(Dataset entries)
===============

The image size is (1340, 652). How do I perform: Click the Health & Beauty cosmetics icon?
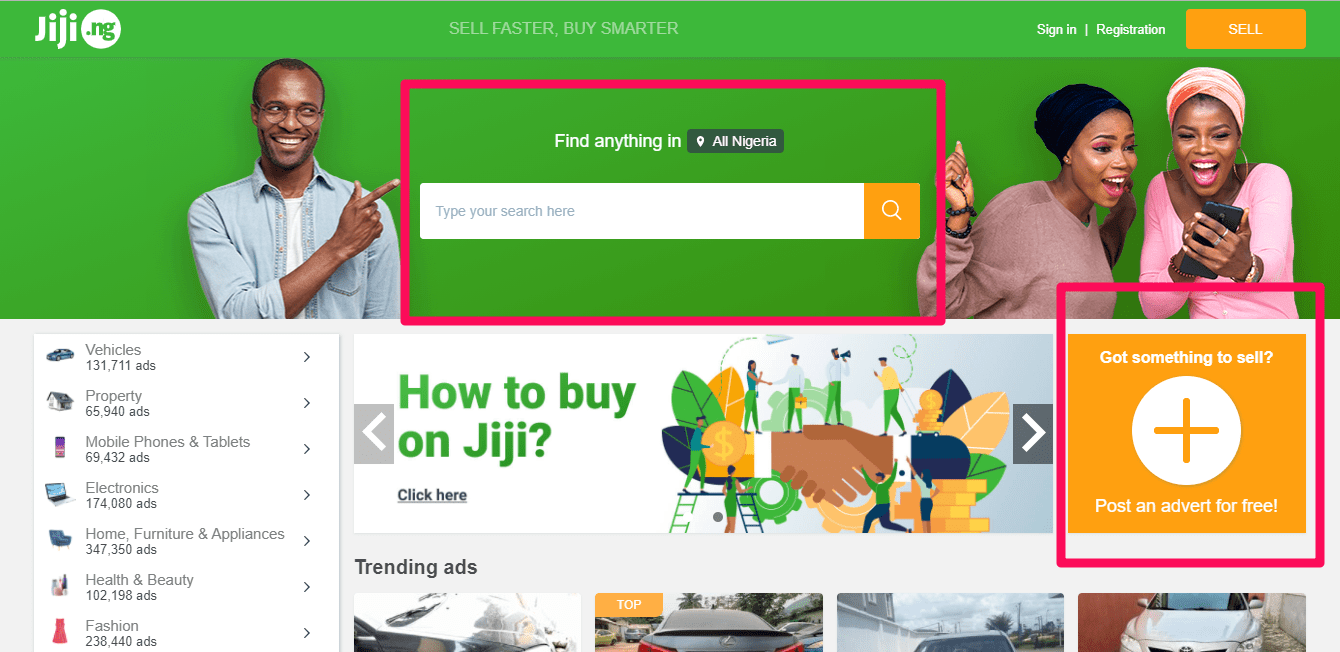[60, 586]
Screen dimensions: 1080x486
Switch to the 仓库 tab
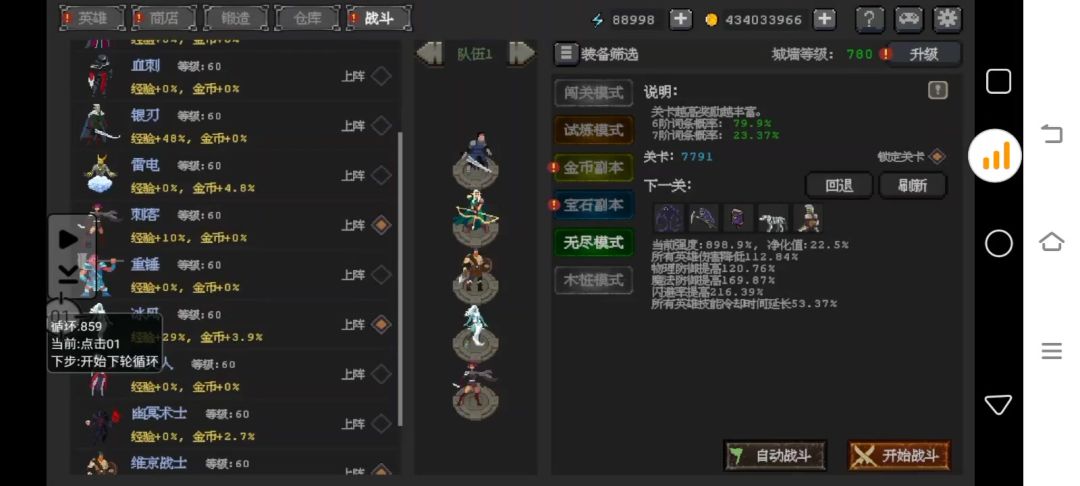(x=307, y=19)
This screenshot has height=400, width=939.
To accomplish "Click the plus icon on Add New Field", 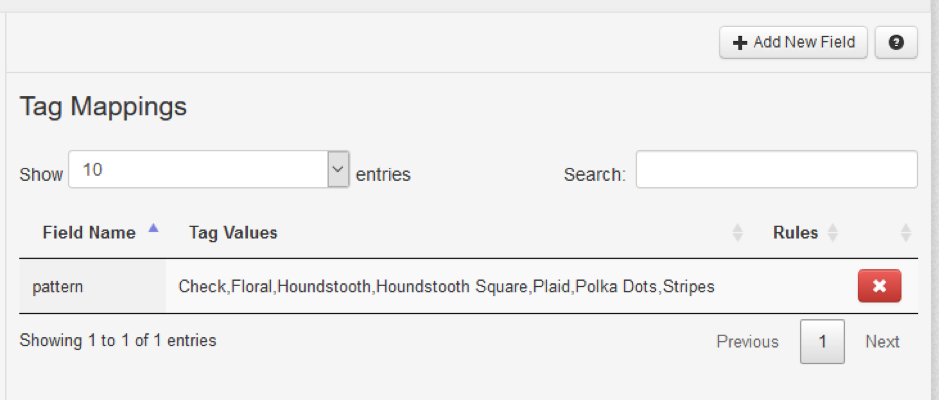I will click(x=740, y=43).
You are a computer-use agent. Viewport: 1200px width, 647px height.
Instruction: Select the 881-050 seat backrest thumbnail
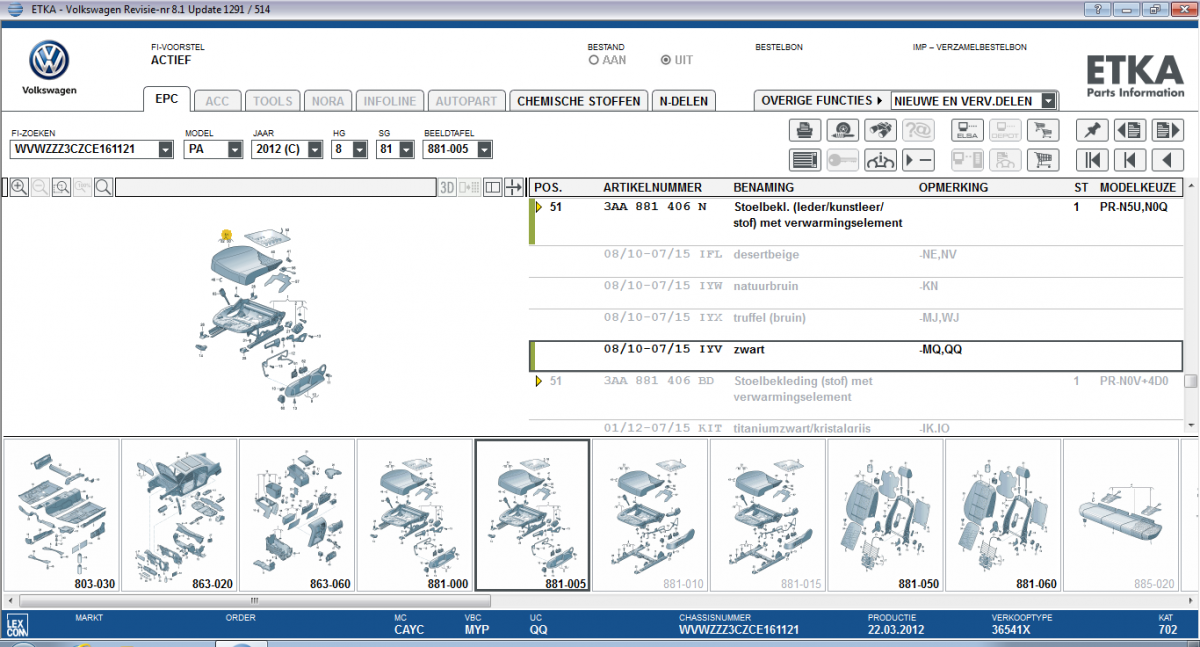click(x=886, y=515)
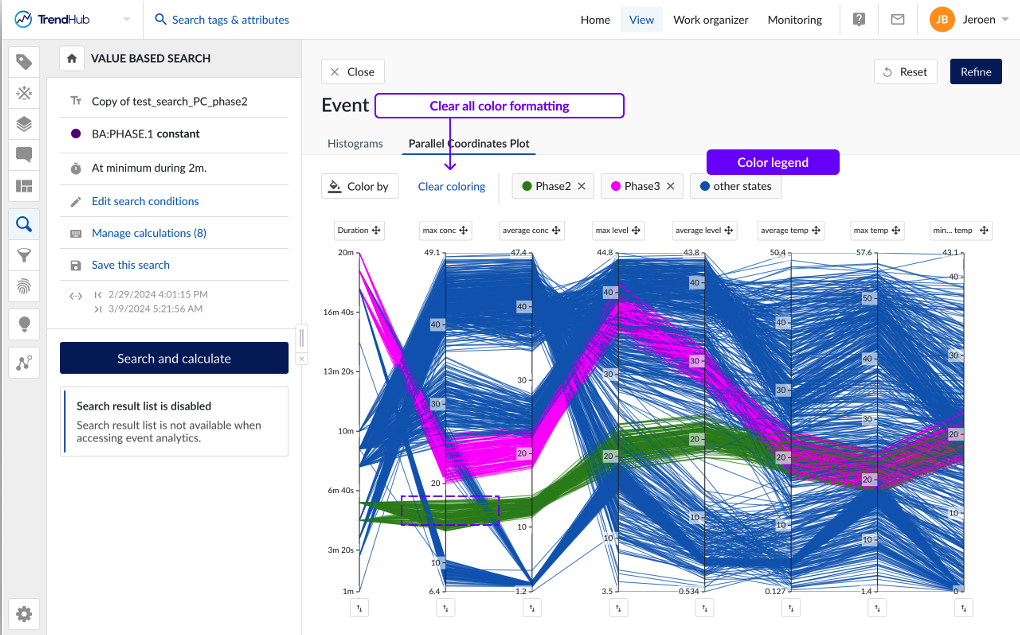The image size is (1020, 635).
Task: Open the fingerprint sidebar icon
Action: (x=24, y=287)
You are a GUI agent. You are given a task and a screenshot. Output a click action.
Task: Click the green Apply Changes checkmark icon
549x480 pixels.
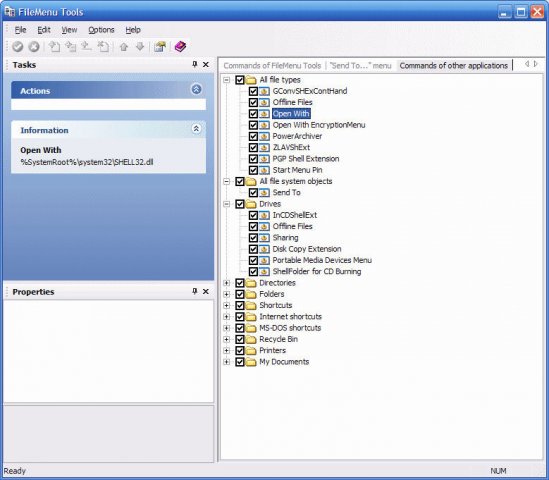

===============

ASSIGNED TASK: Only the lines from the one containing "Task: Click the" through the final line of the records should be retyped, exactly, with every picture omitted.

EXERCISE OUTPUT:
Task: Click the green Apply Changes checkmark icon
549x480 pixels.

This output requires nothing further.